** Task directions **
Once the pictures are set aside, reproduce the entries below exactly.
━━━━━ Material to process
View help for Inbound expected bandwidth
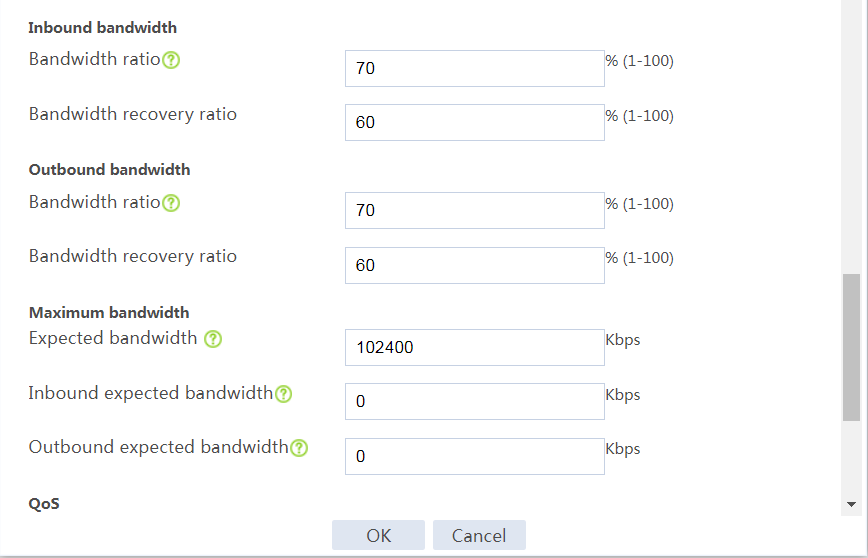Viewport: 868px width, 558px height. coord(283,394)
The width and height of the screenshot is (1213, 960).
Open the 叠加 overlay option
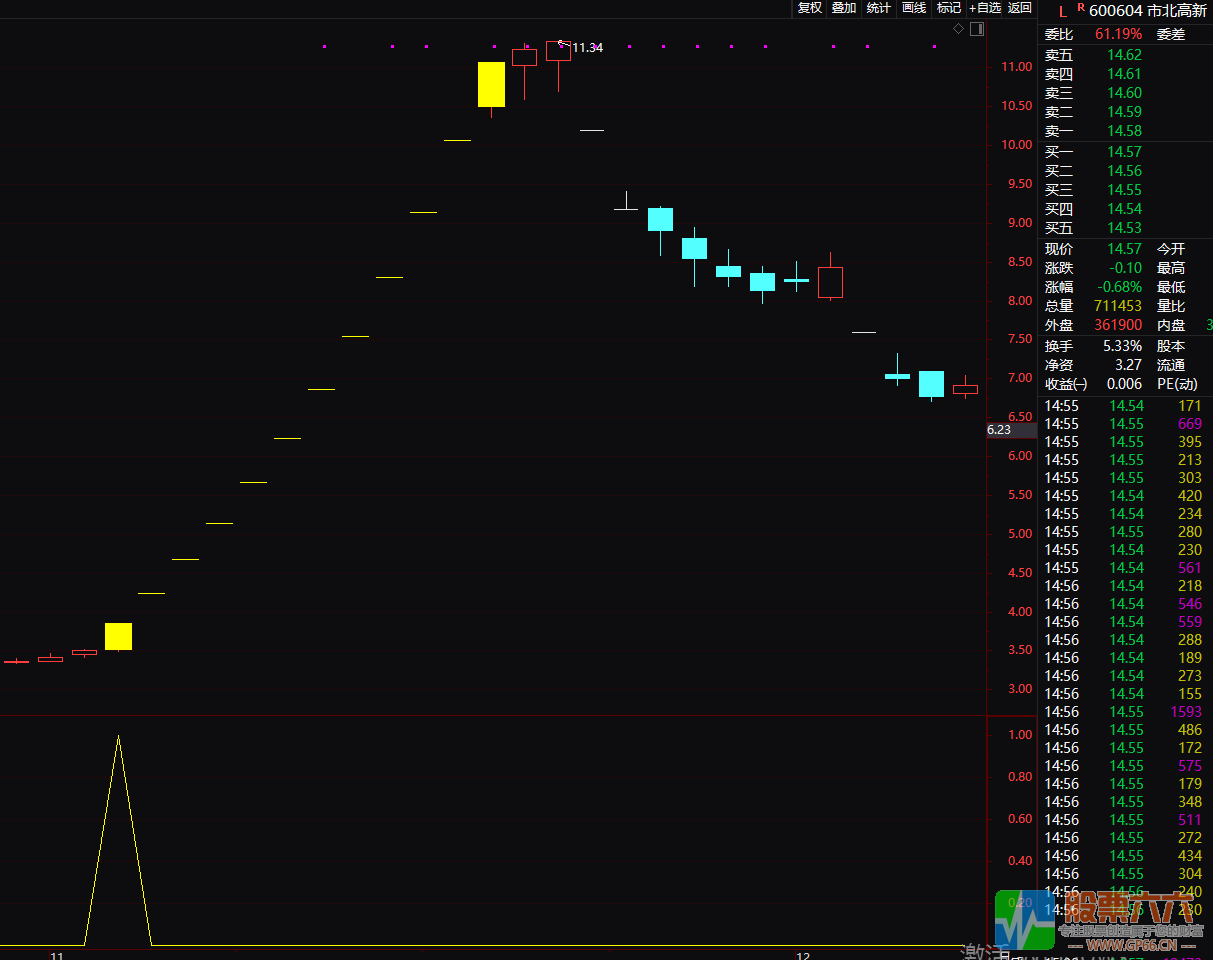844,8
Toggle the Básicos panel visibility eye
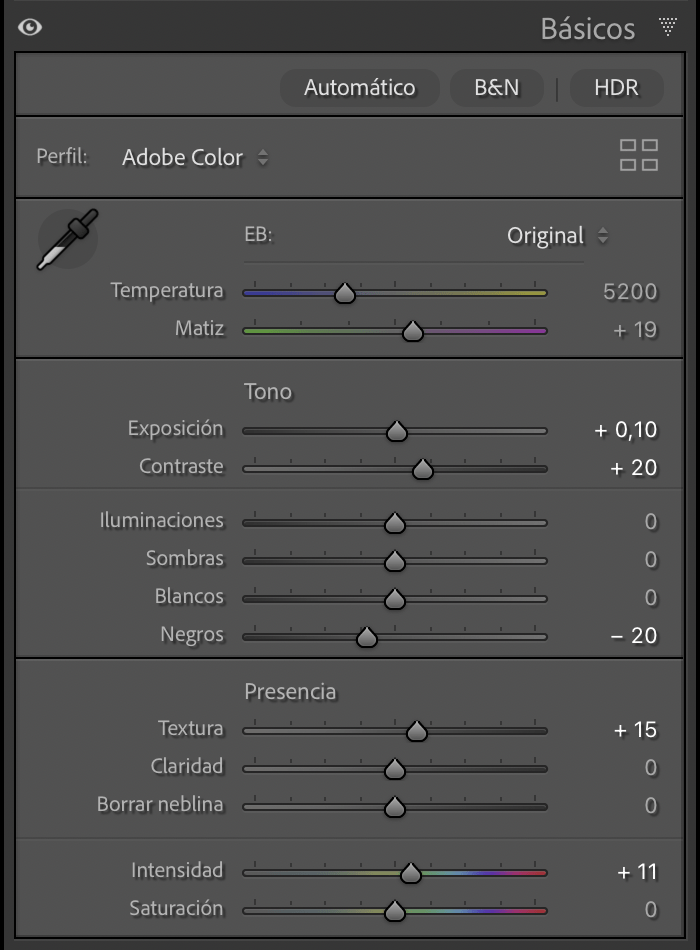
━━━━━━━━━━
** Answer to this task **
View help for Inbound expected bandwidth
Viewport: 868px width, 558px height. coord(283,394)
The width and height of the screenshot is (1213, 960).
Open the 叠加 overlay option
844,8
Toggle the Básicos panel visibility eye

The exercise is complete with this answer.